How to sort array of objects by properties with only one function?

Question

I have this Array:

const list = [
    { color: 'white', size: 'XXL' },
    { color: 'red', size: 'XL' },
    { color: 'black', size: 'M' }
]

I want to sort it by the values of color or size:

colorSort = () => {
    list.sort((a, b) => (a.color > b.color) ? 1 : -1)
}
    
sizeSort = () => {
    list.sort((a, b) => (a.size> b.size) ? 1 : -1)
}

I don't like to create 2 functions for sorting.
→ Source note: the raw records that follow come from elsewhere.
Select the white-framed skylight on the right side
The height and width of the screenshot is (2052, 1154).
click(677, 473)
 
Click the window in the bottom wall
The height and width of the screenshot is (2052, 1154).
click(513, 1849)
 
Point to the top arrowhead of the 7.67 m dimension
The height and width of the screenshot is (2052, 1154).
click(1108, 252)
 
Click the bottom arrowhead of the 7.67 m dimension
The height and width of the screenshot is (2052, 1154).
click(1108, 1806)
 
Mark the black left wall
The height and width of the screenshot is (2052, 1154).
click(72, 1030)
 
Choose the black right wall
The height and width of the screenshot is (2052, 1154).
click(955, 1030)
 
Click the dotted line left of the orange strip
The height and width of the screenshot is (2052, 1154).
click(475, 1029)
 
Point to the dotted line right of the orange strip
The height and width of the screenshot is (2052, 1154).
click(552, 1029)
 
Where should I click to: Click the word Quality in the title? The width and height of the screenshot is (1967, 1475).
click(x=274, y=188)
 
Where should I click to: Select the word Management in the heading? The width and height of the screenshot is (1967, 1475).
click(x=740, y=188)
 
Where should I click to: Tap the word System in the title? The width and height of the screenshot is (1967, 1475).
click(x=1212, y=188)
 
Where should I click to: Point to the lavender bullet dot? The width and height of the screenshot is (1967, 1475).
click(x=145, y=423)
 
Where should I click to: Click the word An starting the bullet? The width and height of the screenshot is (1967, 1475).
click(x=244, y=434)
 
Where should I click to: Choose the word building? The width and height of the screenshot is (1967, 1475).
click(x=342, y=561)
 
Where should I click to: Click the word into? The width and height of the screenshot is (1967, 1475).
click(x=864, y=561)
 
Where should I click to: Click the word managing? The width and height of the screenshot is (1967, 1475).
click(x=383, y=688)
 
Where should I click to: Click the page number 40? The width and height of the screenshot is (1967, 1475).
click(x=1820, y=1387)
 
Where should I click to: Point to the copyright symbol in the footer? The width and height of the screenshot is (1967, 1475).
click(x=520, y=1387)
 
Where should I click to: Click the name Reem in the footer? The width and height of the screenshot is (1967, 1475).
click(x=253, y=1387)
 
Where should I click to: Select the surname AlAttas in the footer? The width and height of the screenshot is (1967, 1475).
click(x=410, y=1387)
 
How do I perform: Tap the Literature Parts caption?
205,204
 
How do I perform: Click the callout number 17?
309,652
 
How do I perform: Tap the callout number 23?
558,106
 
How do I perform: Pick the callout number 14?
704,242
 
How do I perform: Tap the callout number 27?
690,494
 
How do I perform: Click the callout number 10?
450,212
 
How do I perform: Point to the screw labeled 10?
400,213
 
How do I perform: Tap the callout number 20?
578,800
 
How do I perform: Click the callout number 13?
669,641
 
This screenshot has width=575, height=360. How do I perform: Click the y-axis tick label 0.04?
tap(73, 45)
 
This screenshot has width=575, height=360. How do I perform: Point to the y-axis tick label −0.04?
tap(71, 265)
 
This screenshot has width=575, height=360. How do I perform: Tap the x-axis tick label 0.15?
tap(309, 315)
Is there any way to create a function like this:

sortArray = (value:string = 'color') => {
     #code here
}

Answer 1

You could try this:

function by<T extends keyof U, U>(property: T): (a: U, b: U) => number {
    return (a, b) => {
        return a[property] < b[property] ? -1 : a[property] > b[property] ? 1 : 0;
    };
}

const list = [
    { color: 'white', size: 'XXL' },
    { color: 'red', size: 'XL' },
    { color: 'black', size: 'M' }
];

const listSortedByColor = [...list].sort(by("color"));

const listSortedBySize = [...list].sort(by("size"));

Here we use the function by to create compare functions which can be passed as an argument to the Array.sort method. We can use TypeScript's advanced typing system to make sure that by is type-safe allowing only properties as arguments that actually exist in the objects you want to sort.

And Remember: Array.sort is in-place. :-)